§ **EXERCISE GOAL**: At the line containing "Свинец (24, 748)", begin retyping, and continue word for word until the records below run out.

[Data extracted from a collection]
**********

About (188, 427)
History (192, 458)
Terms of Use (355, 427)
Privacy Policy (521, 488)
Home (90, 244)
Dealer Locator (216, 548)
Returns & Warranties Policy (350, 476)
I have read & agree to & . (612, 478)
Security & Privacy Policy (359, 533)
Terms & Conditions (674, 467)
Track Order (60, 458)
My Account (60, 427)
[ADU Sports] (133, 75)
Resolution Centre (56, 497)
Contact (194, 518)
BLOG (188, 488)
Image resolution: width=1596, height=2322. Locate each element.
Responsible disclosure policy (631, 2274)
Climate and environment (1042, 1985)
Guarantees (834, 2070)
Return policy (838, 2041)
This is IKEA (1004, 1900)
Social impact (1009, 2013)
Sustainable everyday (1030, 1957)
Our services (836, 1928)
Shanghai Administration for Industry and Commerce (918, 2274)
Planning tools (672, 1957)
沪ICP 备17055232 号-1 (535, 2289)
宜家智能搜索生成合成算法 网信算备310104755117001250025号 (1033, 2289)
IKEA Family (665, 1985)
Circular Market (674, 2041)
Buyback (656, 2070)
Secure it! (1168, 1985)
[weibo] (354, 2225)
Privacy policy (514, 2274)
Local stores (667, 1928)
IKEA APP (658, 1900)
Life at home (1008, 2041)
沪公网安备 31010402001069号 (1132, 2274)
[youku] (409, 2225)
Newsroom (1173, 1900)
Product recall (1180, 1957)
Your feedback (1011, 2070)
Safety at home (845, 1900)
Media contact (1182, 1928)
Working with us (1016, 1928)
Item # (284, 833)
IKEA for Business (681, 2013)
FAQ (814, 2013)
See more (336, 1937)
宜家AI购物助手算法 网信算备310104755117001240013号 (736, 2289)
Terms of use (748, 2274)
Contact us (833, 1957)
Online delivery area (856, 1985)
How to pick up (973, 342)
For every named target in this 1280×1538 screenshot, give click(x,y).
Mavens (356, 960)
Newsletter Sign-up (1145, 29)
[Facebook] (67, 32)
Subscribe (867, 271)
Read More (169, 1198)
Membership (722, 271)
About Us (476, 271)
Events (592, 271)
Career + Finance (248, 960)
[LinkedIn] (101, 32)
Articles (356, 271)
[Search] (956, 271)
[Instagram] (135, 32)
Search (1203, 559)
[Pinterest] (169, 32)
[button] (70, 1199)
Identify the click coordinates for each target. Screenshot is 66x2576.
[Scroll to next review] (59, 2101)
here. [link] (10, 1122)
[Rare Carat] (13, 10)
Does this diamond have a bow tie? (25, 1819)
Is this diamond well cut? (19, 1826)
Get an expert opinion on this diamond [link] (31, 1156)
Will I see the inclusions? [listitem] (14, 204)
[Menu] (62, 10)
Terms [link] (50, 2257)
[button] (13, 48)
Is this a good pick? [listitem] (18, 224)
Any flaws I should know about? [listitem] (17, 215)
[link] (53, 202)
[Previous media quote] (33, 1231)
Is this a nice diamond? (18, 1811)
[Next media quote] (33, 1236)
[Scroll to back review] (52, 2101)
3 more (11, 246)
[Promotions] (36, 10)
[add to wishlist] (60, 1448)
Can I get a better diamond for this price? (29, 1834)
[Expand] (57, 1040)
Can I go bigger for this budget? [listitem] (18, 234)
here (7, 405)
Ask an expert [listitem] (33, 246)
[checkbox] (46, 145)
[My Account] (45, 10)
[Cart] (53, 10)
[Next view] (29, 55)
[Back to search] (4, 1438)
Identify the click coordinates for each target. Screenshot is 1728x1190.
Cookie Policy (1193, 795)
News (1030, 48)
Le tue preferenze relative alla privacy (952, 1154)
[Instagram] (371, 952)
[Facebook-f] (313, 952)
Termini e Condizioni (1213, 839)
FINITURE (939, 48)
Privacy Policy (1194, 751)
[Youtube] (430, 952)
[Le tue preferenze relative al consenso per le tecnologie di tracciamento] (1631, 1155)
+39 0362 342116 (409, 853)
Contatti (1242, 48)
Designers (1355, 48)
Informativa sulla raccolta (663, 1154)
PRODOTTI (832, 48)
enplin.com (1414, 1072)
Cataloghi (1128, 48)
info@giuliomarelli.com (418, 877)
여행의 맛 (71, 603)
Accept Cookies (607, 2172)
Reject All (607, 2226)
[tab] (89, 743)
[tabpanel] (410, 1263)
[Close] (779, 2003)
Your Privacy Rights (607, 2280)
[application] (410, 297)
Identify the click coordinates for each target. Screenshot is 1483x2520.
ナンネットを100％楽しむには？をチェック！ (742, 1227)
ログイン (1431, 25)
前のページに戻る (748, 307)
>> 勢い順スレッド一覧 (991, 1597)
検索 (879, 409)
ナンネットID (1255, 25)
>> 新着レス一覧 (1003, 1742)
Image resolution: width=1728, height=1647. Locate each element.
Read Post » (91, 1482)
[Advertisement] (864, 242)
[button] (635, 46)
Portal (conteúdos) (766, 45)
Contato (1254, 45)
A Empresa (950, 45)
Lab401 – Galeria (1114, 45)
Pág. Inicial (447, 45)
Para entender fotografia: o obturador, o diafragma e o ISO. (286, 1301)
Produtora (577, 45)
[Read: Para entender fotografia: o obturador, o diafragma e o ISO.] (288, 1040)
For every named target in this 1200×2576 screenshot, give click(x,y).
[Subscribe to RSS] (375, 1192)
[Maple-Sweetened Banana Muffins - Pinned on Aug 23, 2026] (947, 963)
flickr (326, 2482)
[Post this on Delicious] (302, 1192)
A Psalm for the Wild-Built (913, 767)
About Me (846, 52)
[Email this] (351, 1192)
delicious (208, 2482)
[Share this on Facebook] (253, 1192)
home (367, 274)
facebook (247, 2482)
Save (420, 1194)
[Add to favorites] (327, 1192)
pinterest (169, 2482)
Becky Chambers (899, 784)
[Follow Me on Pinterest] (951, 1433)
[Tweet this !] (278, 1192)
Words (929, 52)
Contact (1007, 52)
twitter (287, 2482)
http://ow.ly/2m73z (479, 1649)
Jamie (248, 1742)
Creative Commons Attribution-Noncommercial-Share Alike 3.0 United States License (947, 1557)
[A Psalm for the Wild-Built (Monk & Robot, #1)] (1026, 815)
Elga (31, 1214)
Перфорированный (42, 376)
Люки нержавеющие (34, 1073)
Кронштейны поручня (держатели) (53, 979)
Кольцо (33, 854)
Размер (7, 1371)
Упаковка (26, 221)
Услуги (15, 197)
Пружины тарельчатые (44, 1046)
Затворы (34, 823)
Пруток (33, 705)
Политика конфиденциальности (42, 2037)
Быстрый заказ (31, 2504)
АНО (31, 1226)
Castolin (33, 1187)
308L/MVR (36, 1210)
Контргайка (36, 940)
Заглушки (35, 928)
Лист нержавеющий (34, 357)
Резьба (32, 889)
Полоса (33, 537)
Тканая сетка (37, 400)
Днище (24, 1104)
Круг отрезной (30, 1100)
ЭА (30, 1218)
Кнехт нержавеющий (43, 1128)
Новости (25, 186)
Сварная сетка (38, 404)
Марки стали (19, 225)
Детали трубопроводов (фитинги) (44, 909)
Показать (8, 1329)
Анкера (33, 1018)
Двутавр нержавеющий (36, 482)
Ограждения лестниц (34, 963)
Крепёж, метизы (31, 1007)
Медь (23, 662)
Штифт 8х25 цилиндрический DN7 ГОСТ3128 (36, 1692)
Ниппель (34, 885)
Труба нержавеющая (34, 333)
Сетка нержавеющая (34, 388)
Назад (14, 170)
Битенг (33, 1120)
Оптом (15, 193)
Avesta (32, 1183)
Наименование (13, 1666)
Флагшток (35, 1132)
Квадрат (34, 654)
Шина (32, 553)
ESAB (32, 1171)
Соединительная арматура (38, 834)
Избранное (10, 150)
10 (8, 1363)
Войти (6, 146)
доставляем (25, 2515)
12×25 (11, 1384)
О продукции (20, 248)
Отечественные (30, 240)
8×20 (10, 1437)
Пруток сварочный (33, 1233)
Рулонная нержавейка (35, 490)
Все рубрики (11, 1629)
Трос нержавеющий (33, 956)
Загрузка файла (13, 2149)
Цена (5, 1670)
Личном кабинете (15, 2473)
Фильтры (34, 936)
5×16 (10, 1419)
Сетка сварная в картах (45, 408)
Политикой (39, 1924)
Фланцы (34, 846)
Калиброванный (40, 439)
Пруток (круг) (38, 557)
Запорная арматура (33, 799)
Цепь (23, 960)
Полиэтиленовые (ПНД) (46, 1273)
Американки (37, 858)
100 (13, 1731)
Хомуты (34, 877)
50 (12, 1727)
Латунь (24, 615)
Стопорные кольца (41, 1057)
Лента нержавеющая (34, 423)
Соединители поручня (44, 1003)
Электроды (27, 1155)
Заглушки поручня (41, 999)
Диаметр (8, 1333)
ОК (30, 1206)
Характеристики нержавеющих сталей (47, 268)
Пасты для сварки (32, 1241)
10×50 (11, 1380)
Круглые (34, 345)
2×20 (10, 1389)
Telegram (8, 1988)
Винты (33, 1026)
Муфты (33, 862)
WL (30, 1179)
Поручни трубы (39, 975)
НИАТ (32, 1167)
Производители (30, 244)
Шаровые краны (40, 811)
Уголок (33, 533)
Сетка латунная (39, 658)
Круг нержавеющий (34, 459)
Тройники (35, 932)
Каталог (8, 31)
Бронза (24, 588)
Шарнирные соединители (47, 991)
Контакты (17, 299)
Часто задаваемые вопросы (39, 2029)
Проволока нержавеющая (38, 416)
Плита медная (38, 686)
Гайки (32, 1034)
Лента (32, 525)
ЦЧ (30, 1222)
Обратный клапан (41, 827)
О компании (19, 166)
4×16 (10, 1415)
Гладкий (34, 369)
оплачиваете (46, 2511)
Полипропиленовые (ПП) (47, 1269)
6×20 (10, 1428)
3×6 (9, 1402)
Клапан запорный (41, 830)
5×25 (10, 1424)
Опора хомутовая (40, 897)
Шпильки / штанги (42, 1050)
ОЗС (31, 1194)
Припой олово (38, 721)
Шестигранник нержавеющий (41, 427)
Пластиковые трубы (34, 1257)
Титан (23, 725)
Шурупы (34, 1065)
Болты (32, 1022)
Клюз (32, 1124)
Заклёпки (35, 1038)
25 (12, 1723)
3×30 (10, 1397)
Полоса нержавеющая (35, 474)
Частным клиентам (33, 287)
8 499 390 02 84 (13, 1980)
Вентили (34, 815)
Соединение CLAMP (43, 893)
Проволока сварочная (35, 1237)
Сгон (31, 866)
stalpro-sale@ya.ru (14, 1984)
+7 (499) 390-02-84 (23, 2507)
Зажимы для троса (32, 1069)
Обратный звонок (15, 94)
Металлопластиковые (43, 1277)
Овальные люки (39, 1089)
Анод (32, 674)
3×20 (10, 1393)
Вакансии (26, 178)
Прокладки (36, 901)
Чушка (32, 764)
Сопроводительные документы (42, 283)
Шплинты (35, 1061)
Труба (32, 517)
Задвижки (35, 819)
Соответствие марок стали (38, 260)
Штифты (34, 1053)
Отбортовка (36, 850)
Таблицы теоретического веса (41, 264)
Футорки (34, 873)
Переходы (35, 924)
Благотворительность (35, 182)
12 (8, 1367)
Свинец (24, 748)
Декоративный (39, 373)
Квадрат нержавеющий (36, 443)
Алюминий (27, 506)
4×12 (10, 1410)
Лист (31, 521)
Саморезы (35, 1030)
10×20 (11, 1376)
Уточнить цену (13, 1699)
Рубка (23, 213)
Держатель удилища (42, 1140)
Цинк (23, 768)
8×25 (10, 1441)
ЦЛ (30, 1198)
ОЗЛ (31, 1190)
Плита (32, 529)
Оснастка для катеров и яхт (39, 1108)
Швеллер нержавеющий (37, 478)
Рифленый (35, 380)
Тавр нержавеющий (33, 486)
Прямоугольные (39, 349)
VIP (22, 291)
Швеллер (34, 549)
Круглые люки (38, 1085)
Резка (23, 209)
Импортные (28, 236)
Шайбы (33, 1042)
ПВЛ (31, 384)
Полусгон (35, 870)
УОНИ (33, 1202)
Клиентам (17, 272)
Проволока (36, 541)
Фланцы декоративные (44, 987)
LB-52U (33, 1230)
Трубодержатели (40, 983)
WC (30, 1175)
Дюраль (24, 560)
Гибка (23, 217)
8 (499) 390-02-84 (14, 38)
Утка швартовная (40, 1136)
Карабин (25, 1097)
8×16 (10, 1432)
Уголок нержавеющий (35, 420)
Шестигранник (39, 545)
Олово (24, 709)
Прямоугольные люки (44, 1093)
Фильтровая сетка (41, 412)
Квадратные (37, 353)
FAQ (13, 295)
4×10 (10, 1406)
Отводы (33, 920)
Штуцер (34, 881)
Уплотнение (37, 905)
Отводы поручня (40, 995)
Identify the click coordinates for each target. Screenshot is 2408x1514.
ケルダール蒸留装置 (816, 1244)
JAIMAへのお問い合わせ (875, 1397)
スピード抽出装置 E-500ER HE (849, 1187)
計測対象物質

**********

§ **ANSWER AREA**:
Свинец (24, 748)
Декоративный (39, 373)
Квадрат нержавеющий (36, 443)
Алюминий (27, 506)
4×12 (10, 1410)
Лист (31, 521)
Саморезы (35, 1030)
10×20 (11, 1376)
Уточнить цену (13, 1699)
Рубка (23, 213)
Держатель удилища (42, 1140)
Цинк (23, 768)
8×25 (10, 1441)
ЦЛ (30, 1198)
ОЗЛ (31, 1190)
Плита (32, 529)
Оснастка для катеров и яхт (39, 1108)
Швеллер нержавеющий (37, 478)
Рифленый (35, 380)
Тавр нержавеющий (33, 486)
Прямоугольные (39, 349)
VIP (22, 291)
Швеллер (34, 549)
Круглые люки (38, 1085)
Резка (23, 209)
Импортные (28, 236)
Шайбы (33, 1042)
ПВЛ (31, 384)
Полусгон (35, 870)
УОНИ (33, 1202)
Клиентам (17, 272)
Проволока (36, 541)
Фланцы декоративные (44, 987)
LB-52U (33, 1230)
Трубодержатели (40, 983)
WC (30, 1175)
Дюраль (24, 560)
Гибка (23, 217)
8 (499) 390-02-84 (14, 38)
Утка швартовная (40, 1136)
Карабин (25, 1097)
8×16 (10, 1432)
Уголок нержавеющий (35, 420)
Шестигранник (39, 545)
Олово (24, 709)
Прямоугольные люки (44, 1093)
Фильтровая сетка (41, 412)
Квадратные (37, 353)
FAQ (13, 295)
4×10 (10, 1406)
Отводы (33, 920)
Штуцер (34, 881)
Уплотнение (37, 905)
Отводы поручня (40, 995)
Identify the click coordinates for each target. Screenshot is 2408x1514.
ケルダール蒸留装置 (816, 1244)
JAIMAへのお問い合わせ (875, 1397)
スピード抽出装置 E-500ER HE (849, 1187)
計測対象物質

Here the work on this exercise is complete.